To create an instance of a PdfDocument
you must first call PdfDocument.Open
. There are 3 overloads for opening a document:
PdfDocument Open(byte[] fileBytes, ParsingOptions options = null);
This opens a document from an array of bytes representing a PDF document.
PdfDocument Open(string filePath, ParsingOptions options = null);
This opens a document from the filesystem at the provided path. This will load the entire file into memory at once. The alternative is to use the 3rd overload:
PdfDocument Open(Stream stream, ParsingOptions options = null);
This opens a document from a stream of any kind, this could be a MemoryStream
, FileStream
, etc. It's worth noting that if the stream is not buffered (e.g. a network stream) this will be much slower. One workaround for this is to load the stream into a BufferedStream, a framework class which enables buffering automatically.
Any call to open should be wrapped in a using
statement since PdfDocument
implements IDisposable
:
using (PdfDocument document = PdfDocument.Open(@"C:\docs\test.pdf"))
{
}
Parsing options control aspects of how the document is opened and allow the consumer to provide their own logger. The defaults should be sufficient, except where the document is password protected where a password must be provided in the ParsingOptions.Password
property.
UseLenientParsing
controls how strictly the library interprets the PDF specification and how much error recovery it attempts where the document format is invalid or corrupt.
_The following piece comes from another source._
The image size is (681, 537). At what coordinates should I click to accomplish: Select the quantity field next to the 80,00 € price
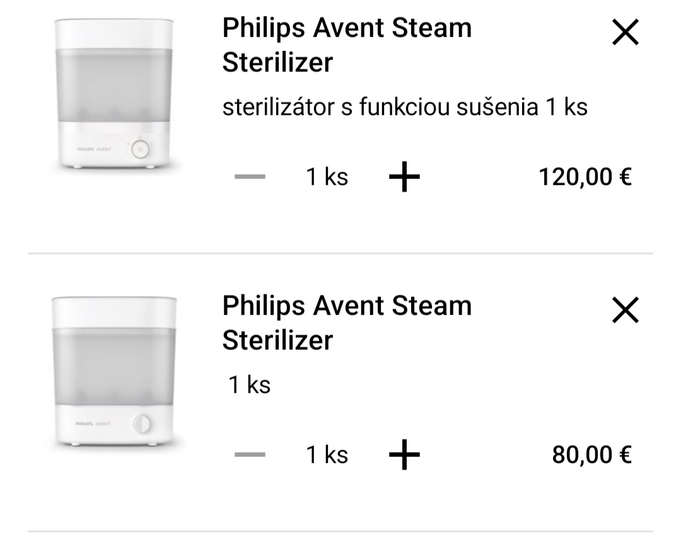point(327,455)
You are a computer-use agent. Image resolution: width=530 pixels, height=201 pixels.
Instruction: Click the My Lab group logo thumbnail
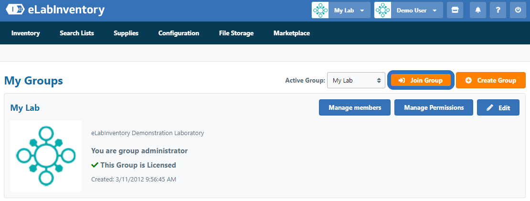tap(46, 156)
The default is to attempt lenient parsing but a stricter parsing mode can be enabled by passing the static ParsingOptions.LenientParsingOff
instance.
Once a PdfDocument
has been obtained by calling Open
the main use case is to inspect the pages that the document contains.
Firstly the total number of pages in the document is provided by:
int numberOfPages = document.NumberOfPages;
Individual pages may then be opened using GetPage
. This takes a 1-indexed page number as an argument:
using UglyToad.PdfPig.Content;
// ...
Page page1 = document.GetPage(1);
Page page2 = document.GetPage(2);
// etc.
Calling GetPage(i)
with a value of i <= 0
is invalid.
You can also enumerate all pages in a document in order using:
using UglyToad.PdfPig.Content;
// ...
IEnumerable<Page> pages = document.GetPages();
A PDF document can include general information about the document at the top level in the XML format defined by the Extensible Metadata Platform (XMP).
If this optional XML data is present it may be obtained using the TryGetXmpMetadata
method:
using UglyToad.PdfPig.Content;
// ...
if (document.TryGetXmpMetadata(out XmpMetadata metadata))
{
XDocument xmpDocument = metadata.GetXDocument();
}
else
{
// No XMP metadata was present.
}
In addition to XMP metadata which allows for an extensible range of metadata a PDF document may optionally contain an information dictionary. This defines a range of fields such as author, title, etc.
This can be accessed through the Information
property:
using UglyToad.PdfPig.Content;
// ...
DocumentInformation information = document.Information;
string title = information.Title;
string author = information.Author;
// etc.
Since all fields on the information dictionary are optional they can be null
and should be checked prior to access, e.g.:
DocumentInformation information = document.Information;
if (information.Author != null)
{
string upperAuthor = information.Author.ToUpper();
}
There are multiple versions of the PDF specification following the numbering 1.1, 1.2, 1.3, etc.
. The version number of the current document can be retrieved with the Version
property:
decimal version = document.Version;
Documents can be encrypted using a number of different algorithms defined by the PDF specification, the IsEncrypted
flag indicates whether a document is encrypted.
The Structure
property of a document provides access to the underlying PDF tokens that are used to construct the document.
This is for advanced users and relies on a familiarity with the PDF specification to use.